反戦」や「反原発」といった陳腐になりがちなメッセージから逃げない大林監督の姿勢には、本当に頭が下がります。リアリストを気取ってシニカルに嘲笑して済ますのではなく、しっかりと立って向き合うべきことを監督は一貫して語っているように思います。それも単なるお説教としてではなく、映画というフォーマットの中で様々な実験的手法と共に提示していくのです。これは映画人として圧倒的に正しいし、尊敬すべきことでしょう。

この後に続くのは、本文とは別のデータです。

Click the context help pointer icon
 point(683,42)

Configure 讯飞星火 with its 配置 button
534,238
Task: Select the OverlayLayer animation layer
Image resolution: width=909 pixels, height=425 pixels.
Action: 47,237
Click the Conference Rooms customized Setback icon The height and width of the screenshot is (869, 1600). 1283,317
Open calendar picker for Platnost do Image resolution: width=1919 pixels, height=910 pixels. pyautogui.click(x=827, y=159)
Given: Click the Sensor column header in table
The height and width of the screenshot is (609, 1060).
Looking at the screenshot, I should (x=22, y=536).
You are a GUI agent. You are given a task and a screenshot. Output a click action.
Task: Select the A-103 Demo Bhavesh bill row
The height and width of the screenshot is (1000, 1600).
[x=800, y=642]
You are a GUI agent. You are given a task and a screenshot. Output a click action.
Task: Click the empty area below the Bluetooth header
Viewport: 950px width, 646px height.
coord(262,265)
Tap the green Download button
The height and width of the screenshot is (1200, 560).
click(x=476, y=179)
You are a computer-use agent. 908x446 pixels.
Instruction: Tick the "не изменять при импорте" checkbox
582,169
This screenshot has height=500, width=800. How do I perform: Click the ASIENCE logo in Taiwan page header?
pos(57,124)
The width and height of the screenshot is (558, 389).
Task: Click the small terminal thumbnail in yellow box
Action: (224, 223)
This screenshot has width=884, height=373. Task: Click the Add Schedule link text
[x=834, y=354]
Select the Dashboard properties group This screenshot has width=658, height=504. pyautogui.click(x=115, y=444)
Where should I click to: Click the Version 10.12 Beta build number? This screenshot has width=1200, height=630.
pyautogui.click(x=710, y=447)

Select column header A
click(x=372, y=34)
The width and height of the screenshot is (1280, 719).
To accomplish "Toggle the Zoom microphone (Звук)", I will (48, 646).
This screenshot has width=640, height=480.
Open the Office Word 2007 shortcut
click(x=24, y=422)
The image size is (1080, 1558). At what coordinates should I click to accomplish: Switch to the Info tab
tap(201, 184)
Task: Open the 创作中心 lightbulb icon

どう考えても万人受けする映画ではないので、「どなたにもおススメです!」とは言いづらいのですが、私はめちゃくちゃ好きです。劇場で観られるうちにぜひ。

 

 

≪関連作品≫

 


大林宣彦監督作品 映画「この空の花」 予告編 120秒バージョン - YouTube

野のなななのか」より、こちらの「この空の花」の方がとっつきやすいかも。坂田明さんが出演していて、少しですが演奏シーンもありますので、坂田さんファンの方にもおススメです。

音楽と言えば、どちらもパスカルズが出ていて、特に今作では大フィーチャーされています(劇中で5~6回は流れる主題歌を担当していて、ガッツリ出演もしてます)。

2作の予告編を並べてみて思ったのは、どちらも役者陣が素晴らしいということ。特に今作の常盤貴子、最高です。安達祐実にもグッと来ましたが、常盤貴子がこんなにイイとは思ってませんでした。